I'm still wondering if I will go with the i5-6600k or the i7-6700k (I have actualy a i7-860). I also hope to get a better general understanding of CPUs after this question.

I'm skeptic about how I would really benefit of HT and multitasking if I go toward the i7 (Or if I will actualy benefit of any of its advantages at all) if for example i :

Scenario 1
- Have 3-4 loaded web pages open.
- Have facebook open too.
- I start streaming Netflix at the same time too.
- Encoding videos into mp3 or whatever.

Or if:

Scenario 2
- Have a game, lets say WOW as an example, in the background (while waiting to join a raid.)
- Have Spotify running too.
- Browsing webpages at the same time (like Cnn) or watching youtube
- Downloading some stuff


Will HT helps in any of these scenarios?
It is what we call "heavy multitasking"?

Can a skylake i5 handle that kind of processing at the same time???

Thanks in advance!



 
Solution
That isn't heavy multi-tasking, even encoding audio is all lightly threaded. An i3 is more than enough in your case, i5 is overpowered, and i7 is way overkill.
Thats what I thought, thank you basroil.
I will still go with the i5, and drop the i7, because i'm planning to play games like The Division, witcher 3 or Far cry 4 on high/ ultra settings.
 


That's nonsense. HT works with ANY MULTITHREADED APPLICATION. For best results you should program light threads for HT "cores", but anything can and will work. For relatively well optimized, but not heavily optimized (critical server applications with RTOS), you will get 30~50% performance boost with HT.
 


Ugh, Wrong.

Hyperthreading, AKA SMT, is a function of the microprocessor's architecture, not the OS. Failure by the application developer to properly account for the implications of SMT, or failure by the kernel developer to provide an adequate way to detect SMT and schedule threads appropriately can have adverse performance implications. This commonly occurs in video games that have multi-threaded physics.

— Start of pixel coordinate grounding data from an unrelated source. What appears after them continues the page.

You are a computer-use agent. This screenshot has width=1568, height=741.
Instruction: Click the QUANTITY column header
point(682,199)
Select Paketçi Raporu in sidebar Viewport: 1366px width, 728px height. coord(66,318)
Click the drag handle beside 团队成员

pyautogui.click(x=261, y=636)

@OP: Hyperthreading helps quite a bit with several common types of applications. Encoding/Decoding/Transcoding, Compressing/Decompressing, Compiling, parallel non-vector or small-vector numeric computation, highly loaded databases and web servers. HT provides either no or minimal benefit in gaming and web browsing.

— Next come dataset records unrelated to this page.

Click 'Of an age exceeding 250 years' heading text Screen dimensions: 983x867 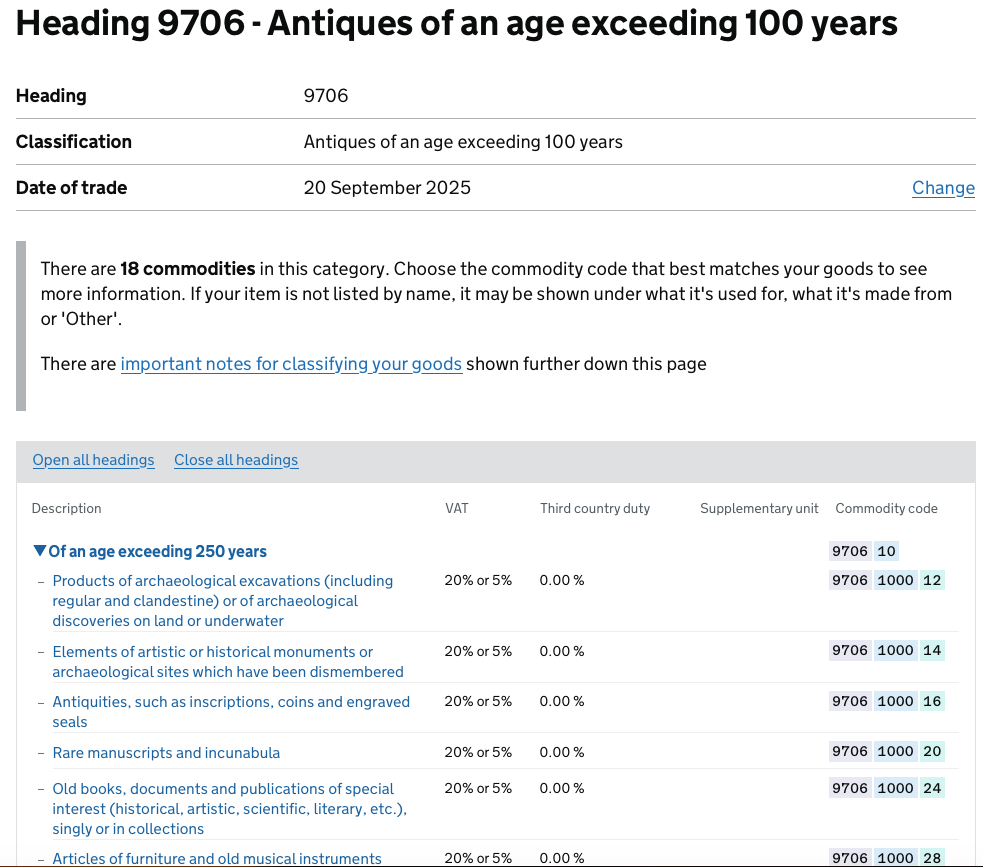(157, 551)
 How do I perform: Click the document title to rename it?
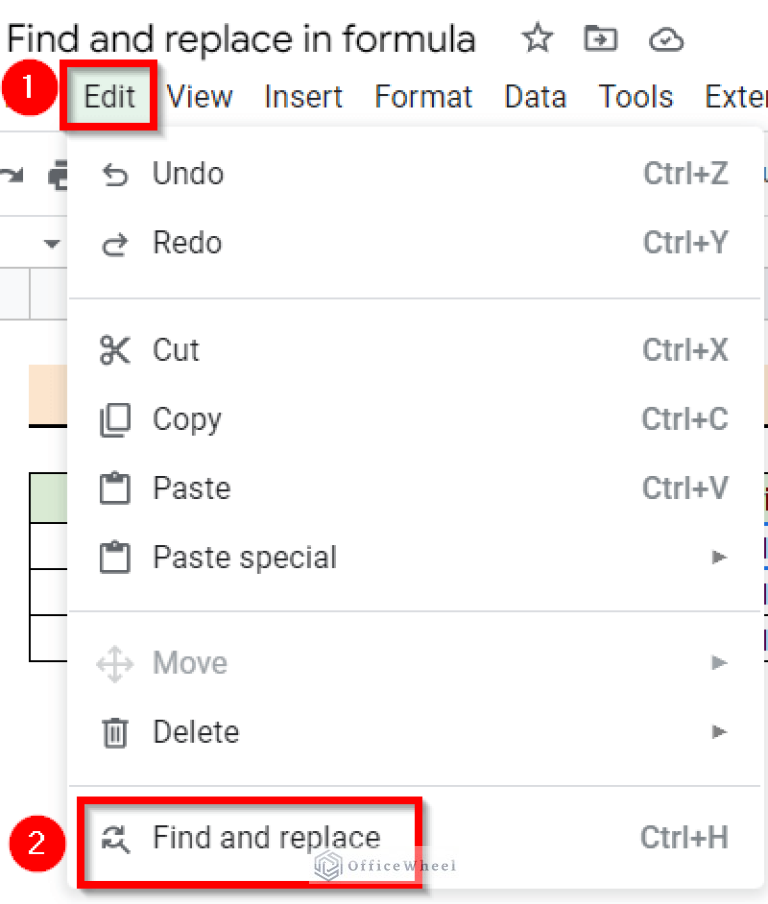pyautogui.click(x=241, y=40)
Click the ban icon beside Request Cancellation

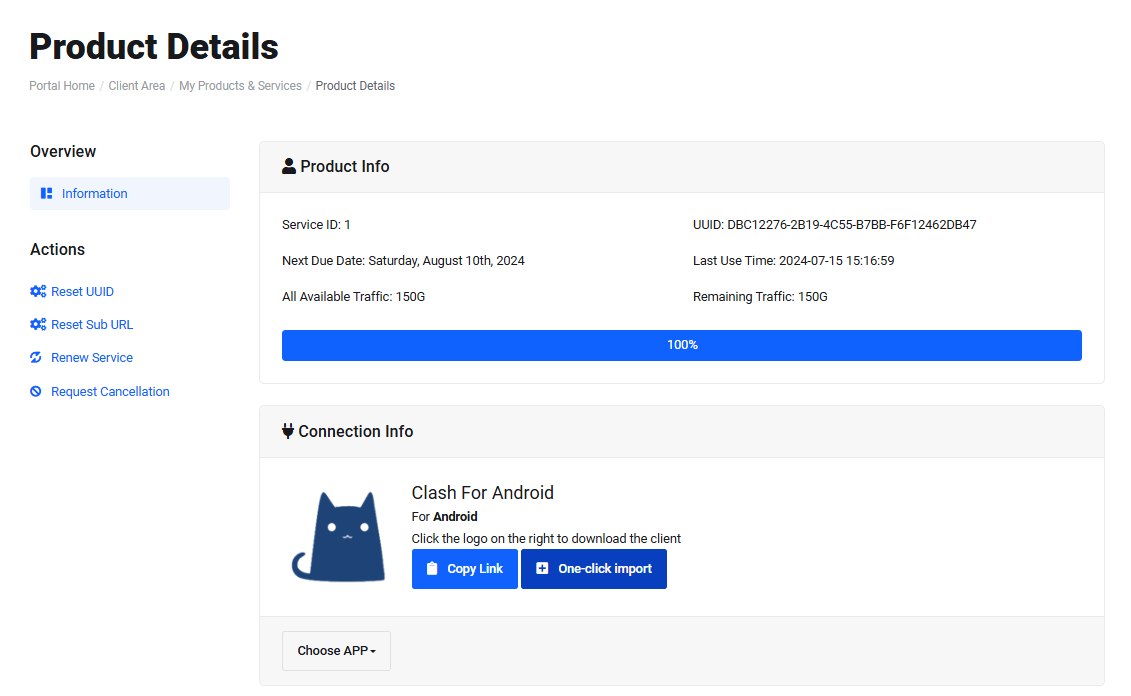click(x=37, y=392)
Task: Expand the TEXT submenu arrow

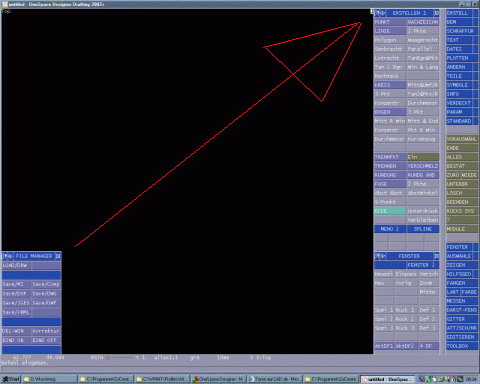Action: point(475,40)
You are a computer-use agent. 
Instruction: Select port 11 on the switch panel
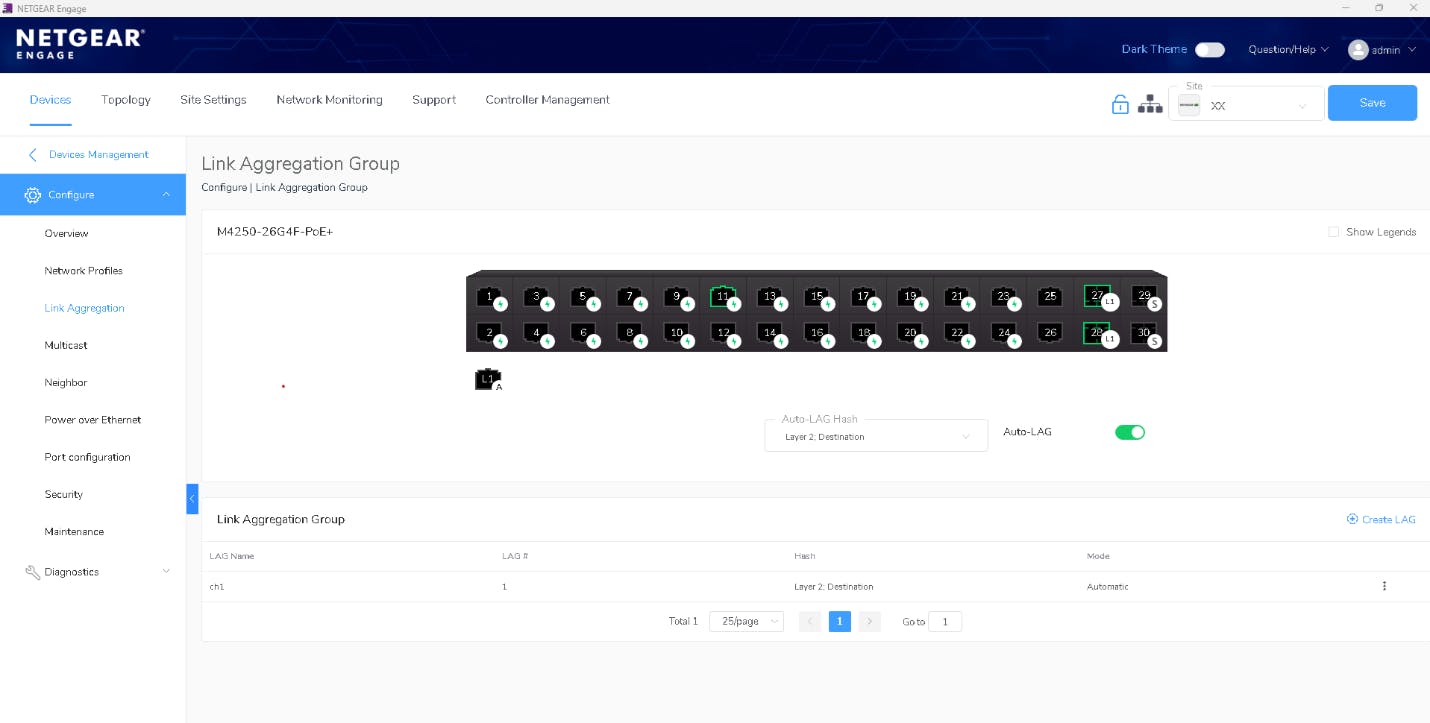[x=722, y=297]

In the scenarios that you describe, HT will be from no to marginal benefit. However, it will not hurt unless you're running a poorly designed application. On the other hand, the i7 series microprocessors have more cache than their i5 counterparts; this helps a lot too.
 


You're a decade behind the times, and even then that article states that YOU CAN USE MULTITHREADED APPLICATION JUST FINE. The optimizations discussed are cache level when using core parking and light threads, but you don't NEED to use those optimizations, they just help. In fact, Windows 7 SP1 and up take care of thread scheduling for you to avoid penalties when possible, and ALL of those issues also pertain to multi-core chips (everything from Intel and AMD nowadays, even most ARM chips fit that now).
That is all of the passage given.